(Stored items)

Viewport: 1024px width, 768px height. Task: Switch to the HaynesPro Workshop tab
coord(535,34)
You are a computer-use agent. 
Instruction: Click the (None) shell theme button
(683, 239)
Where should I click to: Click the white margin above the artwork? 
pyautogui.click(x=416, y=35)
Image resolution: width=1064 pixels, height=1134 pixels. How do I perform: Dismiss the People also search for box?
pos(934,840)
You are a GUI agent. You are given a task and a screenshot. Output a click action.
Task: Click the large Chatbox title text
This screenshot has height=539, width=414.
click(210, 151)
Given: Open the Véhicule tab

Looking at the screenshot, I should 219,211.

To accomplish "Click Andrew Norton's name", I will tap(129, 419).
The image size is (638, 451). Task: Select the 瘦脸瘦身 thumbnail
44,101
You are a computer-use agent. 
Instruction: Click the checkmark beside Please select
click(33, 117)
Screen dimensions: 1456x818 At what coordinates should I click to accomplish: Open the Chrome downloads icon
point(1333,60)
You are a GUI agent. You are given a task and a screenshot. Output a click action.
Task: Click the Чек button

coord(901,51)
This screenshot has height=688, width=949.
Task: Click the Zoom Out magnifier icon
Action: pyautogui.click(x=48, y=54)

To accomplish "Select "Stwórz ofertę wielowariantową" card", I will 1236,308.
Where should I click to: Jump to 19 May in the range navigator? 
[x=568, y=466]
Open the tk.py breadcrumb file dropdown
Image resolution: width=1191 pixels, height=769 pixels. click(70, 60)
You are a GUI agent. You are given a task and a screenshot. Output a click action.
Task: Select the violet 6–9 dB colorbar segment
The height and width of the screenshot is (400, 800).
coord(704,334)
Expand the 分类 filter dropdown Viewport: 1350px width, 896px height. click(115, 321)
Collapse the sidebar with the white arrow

* TASK OBJECTIVE
The required answer is every line of the data, duplicated exactly.

* RESPONSE
Viewport: 1024px width, 768px height. Task: Switch to the HaynesPro Workshop tab
coord(535,34)
You are a computer-use agent. 
Instruction: Click the (None) shell theme button
(683, 239)
Where should I click to: Click the white margin above the artwork? 
pyautogui.click(x=416, y=35)
Image resolution: width=1064 pixels, height=1134 pixels. How do I perform: Dismiss the People also search for box?
pos(934,840)
You are a GUI agent. You are given a task and a screenshot. Output a click action.
Task: Click the large Chatbox title text
This screenshot has height=539, width=414.
click(210, 151)
Given: Open the Véhicule tab

Looking at the screenshot, I should 219,211.

To accomplish "Click Andrew Norton's name", I will tap(129, 419).
The image size is (638, 451). Task: Select the 瘦脸瘦身 thumbnail
44,101
You are a computer-use agent. 
Instruction: Click the checkmark beside Please select
click(33, 117)
Screen dimensions: 1456x818 At what coordinates should I click to accomplish: Open the Chrome downloads icon
point(1333,60)
You are a GUI agent. You are given a task and a screenshot. Output a click action.
Task: Click the Чек button

coord(901,51)
This screenshot has height=688, width=949.
Task: Click the Zoom Out magnifier icon
Action: pyautogui.click(x=48, y=54)

To accomplish "Select "Stwórz ofertę wielowariantową" card", I will 1236,308.
Where should I click to: Jump to 19 May in the range navigator? 
[x=568, y=466]
Open the tk.py breadcrumb file dropdown
Image resolution: width=1191 pixels, height=769 pixels. click(70, 60)
You are a GUI agent. You are given a task and a screenshot. Output a click action.
Task: Select the violet 6–9 dB colorbar segment
The height and width of the screenshot is (400, 800).
coord(704,334)
Expand the 分类 filter dropdown Viewport: 1350px width, 896px height. click(115, 321)
Collapse the sidebar with the white arrow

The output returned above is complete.